Como este caso existem muitos nas redes sociais. Nós que trabalhamos bem com elas nem damos conta mas elas estão por aí. Desde promoções de sites que parecem ser de marcas oficiais, com produtos a metade do preço a convites para aderirmos a chats de cariz sexual há de tudo um pouco. Eu como já estou vacinado cada vez que recebo um convite de uma miúda com ar suspeito nem preciso de ler o resto, bloqueio e denuncio. A partir daí quem de direito que trate do resto. O problema é com as tais pessoas mais velhas ou os info excluídos. Sobretudo os homens. Indo direto ao assunto, um homem com 60 ou 70 e tal anos, apercebe-se, pela indiferença ou capacidades físicas que já não chama a atenção das miúdas mais atraentes. Já ninguém ou quase ninguém os vê como um produto sexual e o sentimento do passar do prazo de validade apodera-se dos mesmos. É por isso que nessa idade são raros os divórcios. A pessoa apercebe-se que está fora do “mercado” e que o melhor é ficar por ali para ter companhia ou alguém que cuide dele na doença. Isso não deixa de lhes afetar o ego. O tempo passou e isso é evidente para todos. Ora, quando uma miúda, com ar jovem e fresco mete conversa com eles numa dessas ferramentas, os elogia e se insinua, parece que tudo o que é racional desaparece e o ego volta a insuflar. Não estão capacitados para entender que estão a ser enganados nem lhes interessa sequer pôr essa hipótese. Para nós é fácil, chegamos a um perfil, se tem fotos muito trabalhadas, se em todas elas não há um único comentário de um amigo ou familiar mas apenas de homens babados a dizer “fazia e acontecia”, se os seguidores são quase todos homens e as publicações no mural não demonstram nenhuma personificação está na cara que é falso. Mas nem toda a gente consegue ver isso assim.

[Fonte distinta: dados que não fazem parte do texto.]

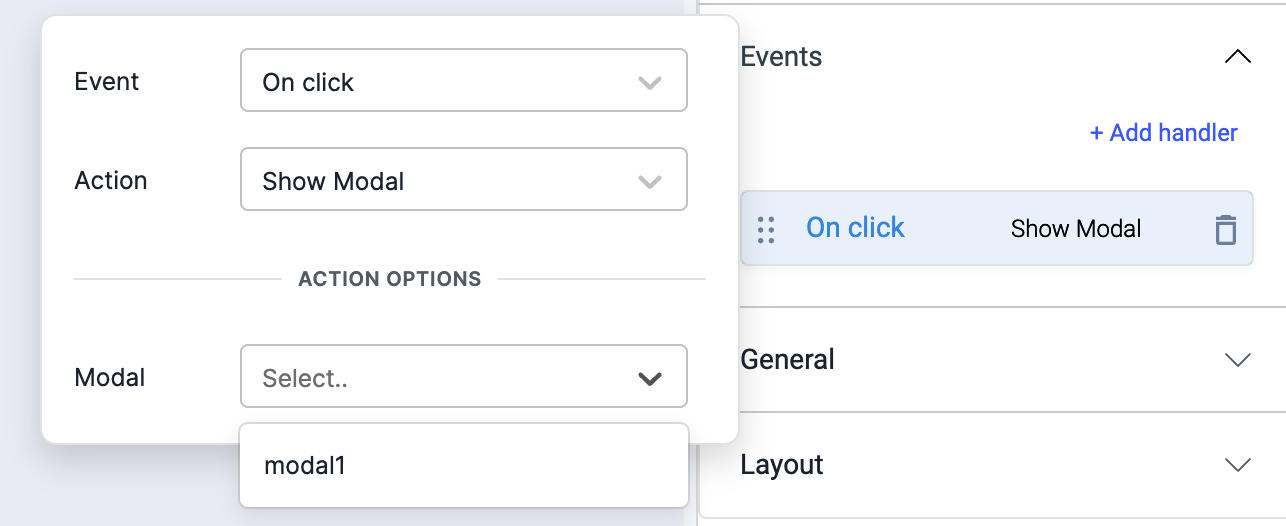Expand the Layout section chevron
Screen dimensions: 1286x526
pyautogui.click(x=1237, y=465)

Isso resulta em dois resultados. Um, o homem ilude-se perante a cantiga e o choradinho mais a promessa de encontro na semana seguinte e transfere-lhe uns euros para ajudar na consulta ou na propina. Dois, a (suposta) miúda começa a mandar umas fotos mais ousadas e a determinado momento pede uma em troca. O homem entusiasmado manda a fotografia mais íntima e a partir daí é chantageado com ameaças de partilha para amigos e família. Este com receio de que a imagem que construiu toda a vida seja destruída em dois segundos vai dando até não poder mais. Existem em Portugal milhares de casos tanto de um como de outro. Uns identificados e investigados mas a maioria, ocultados por vergonha. Esta semana, como ia escrever sobre o assunto alimentei dois casos desses e se num estava na cara que era esquema, no outro o esquema estava tão bem montado que cheguei a duvidar se seria uma miúda com completa falta de noção ou o enredo do costume. Claro que quando queremos parar com o assunto basta pedir uma video chamada para tudo desabar, mas isso somos nós que sabemos. É por isso fundamental que passemos esse tipo de informação aos que têm mais dificuldade em navegar pelas redes. Porque há por aí cada vez mais relatos de casos verdadeiramente dramáticos, que seriam facilmente evitados com um conhecimento um bocadinho maior sobre o tema. Não deixem de o fazer em casa, mesmo que por vezes isso pareça constrangedor.